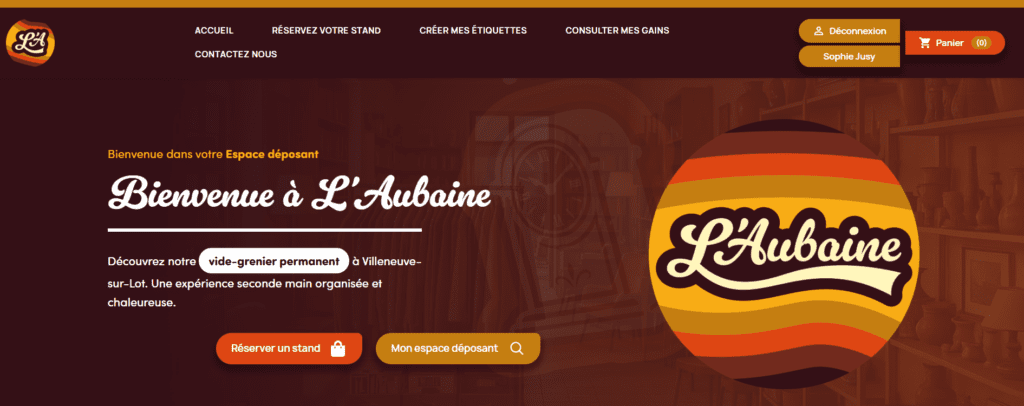Open Créer mes étiquettes menu item
The height and width of the screenshot is (406, 1024).
tap(473, 31)
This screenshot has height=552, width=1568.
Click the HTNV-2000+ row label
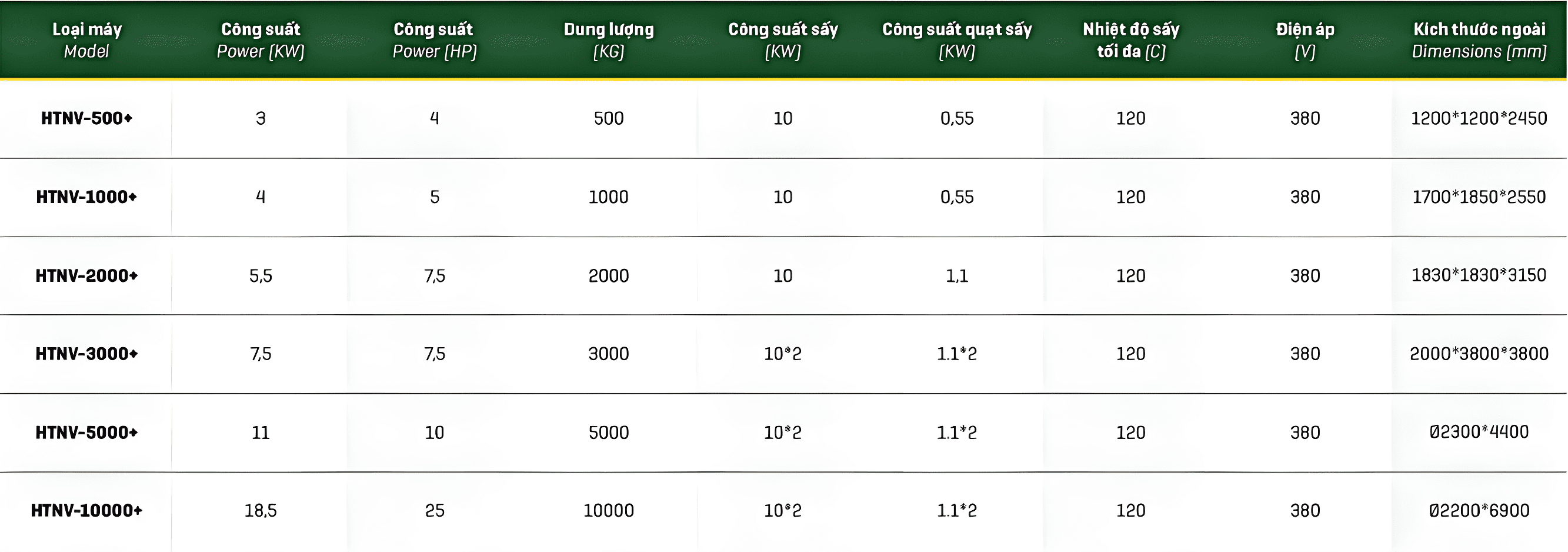pos(86,275)
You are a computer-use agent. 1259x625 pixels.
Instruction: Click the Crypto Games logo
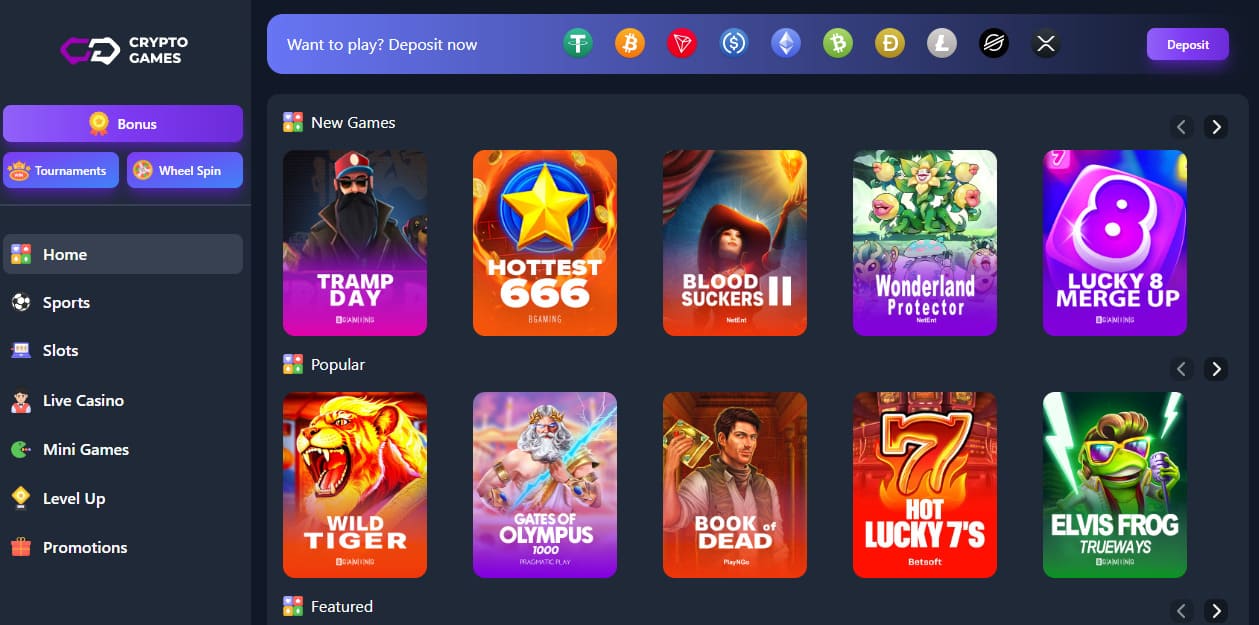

The task »
Please write out the lines above, beginning at the line with "You are a computer-use" and ending at the last line of the records, exactly as they appear and without pictures.

Output below »
You are a computer-use agent. 1259x625 pixels.
Instruction: Click the Crypto Games logo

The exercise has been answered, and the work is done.